Start

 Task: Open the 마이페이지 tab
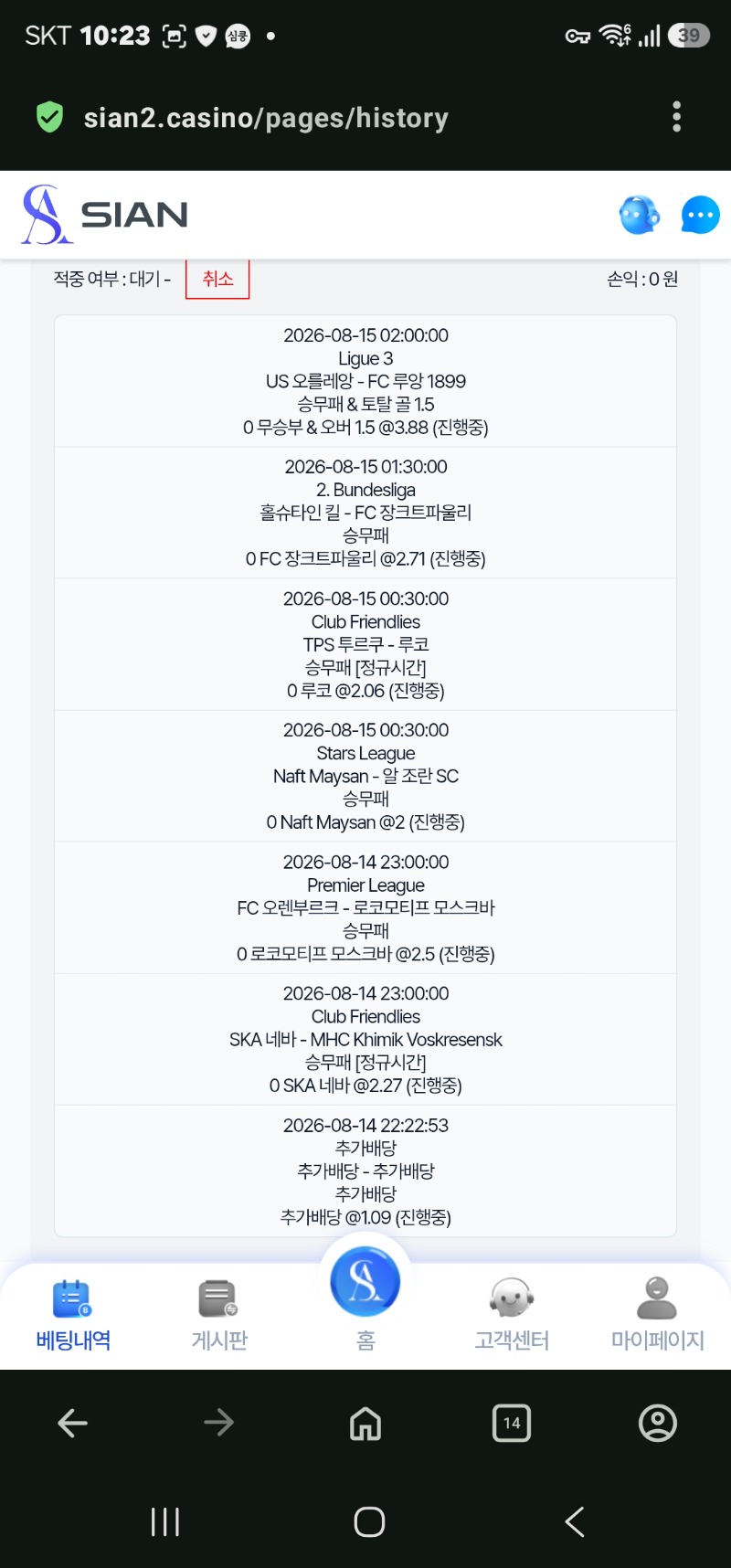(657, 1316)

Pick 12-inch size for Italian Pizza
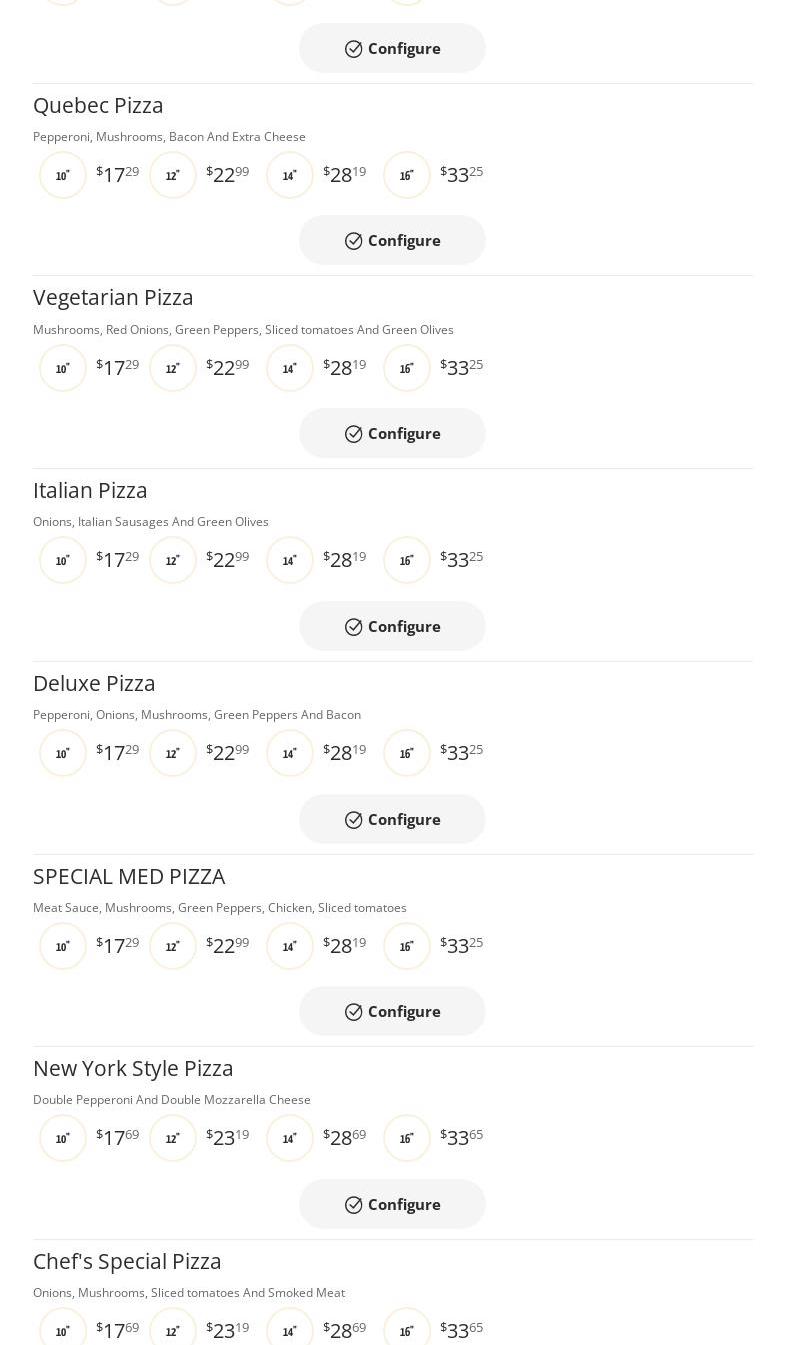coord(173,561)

End
Start

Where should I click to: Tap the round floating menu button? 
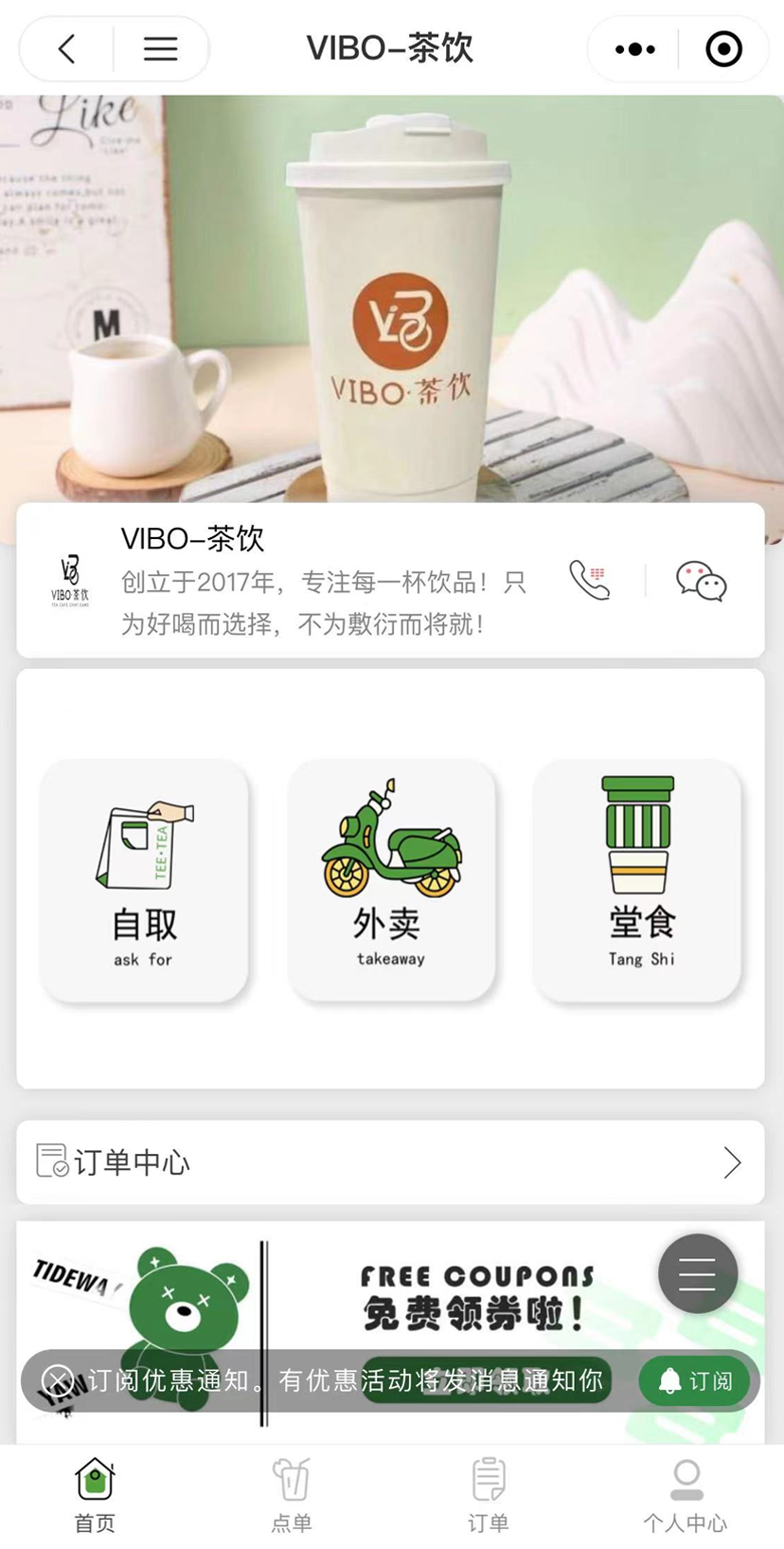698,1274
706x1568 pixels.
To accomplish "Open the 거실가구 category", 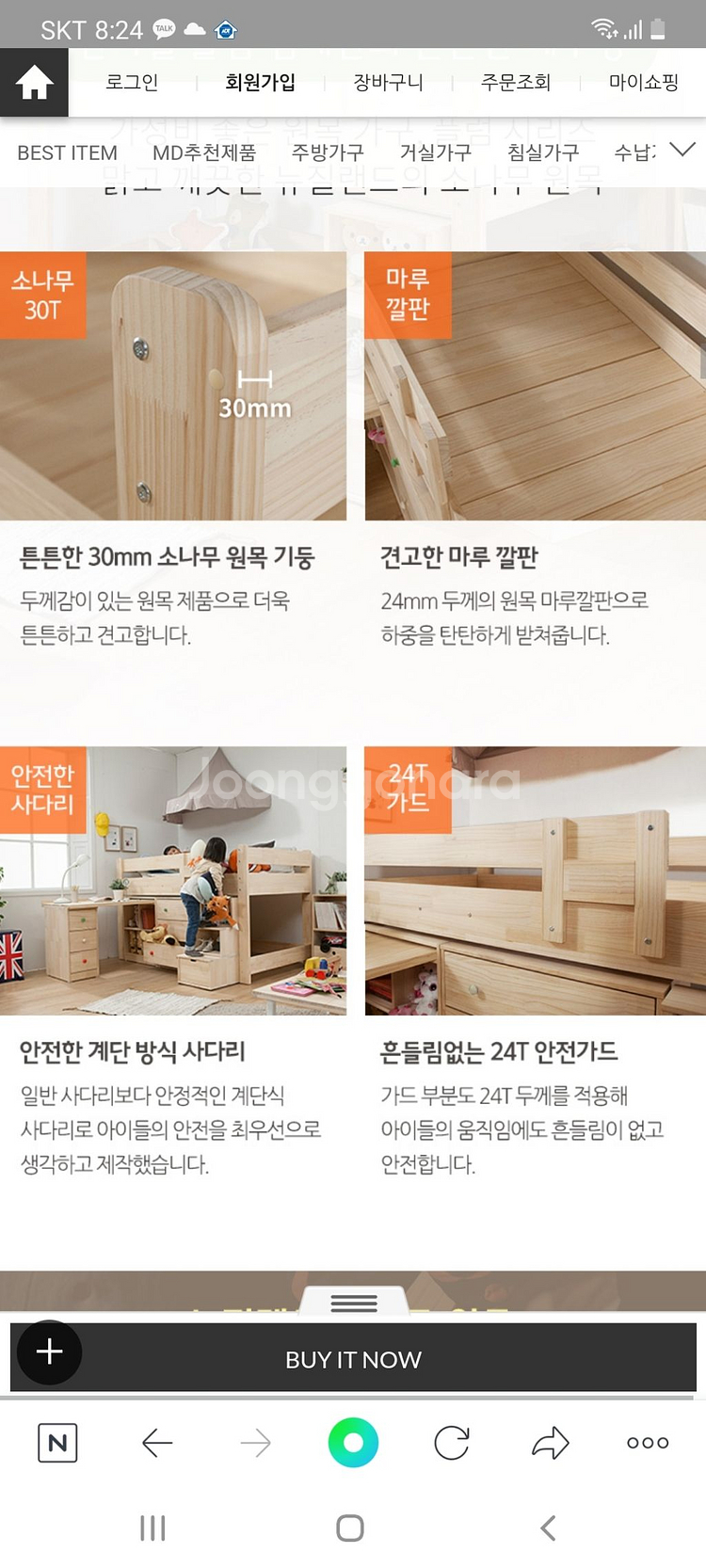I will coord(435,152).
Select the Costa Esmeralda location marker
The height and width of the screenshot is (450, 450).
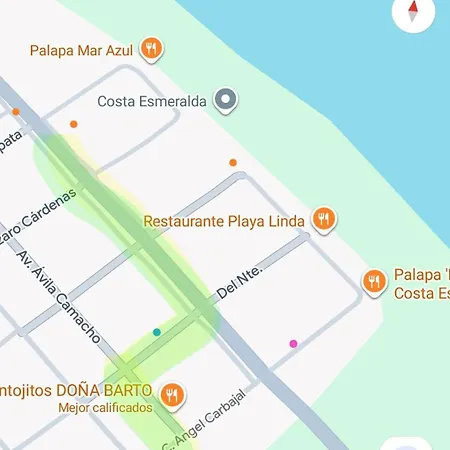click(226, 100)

End

## INSTRUCTIONS TO FOLLOW
Format the entries starting with the line containing "Task: Open the 마이페이지 tab" and ending with the line containing "coord(173,561)" as a numbered list, omitting blank lines and the pictures.

## CORRECT ANSWER
1.  Task: Open the 마이페이지 tab
2. (657, 1316)
3. Pick 12-inch size for Italian Pizza
4. coord(173,561)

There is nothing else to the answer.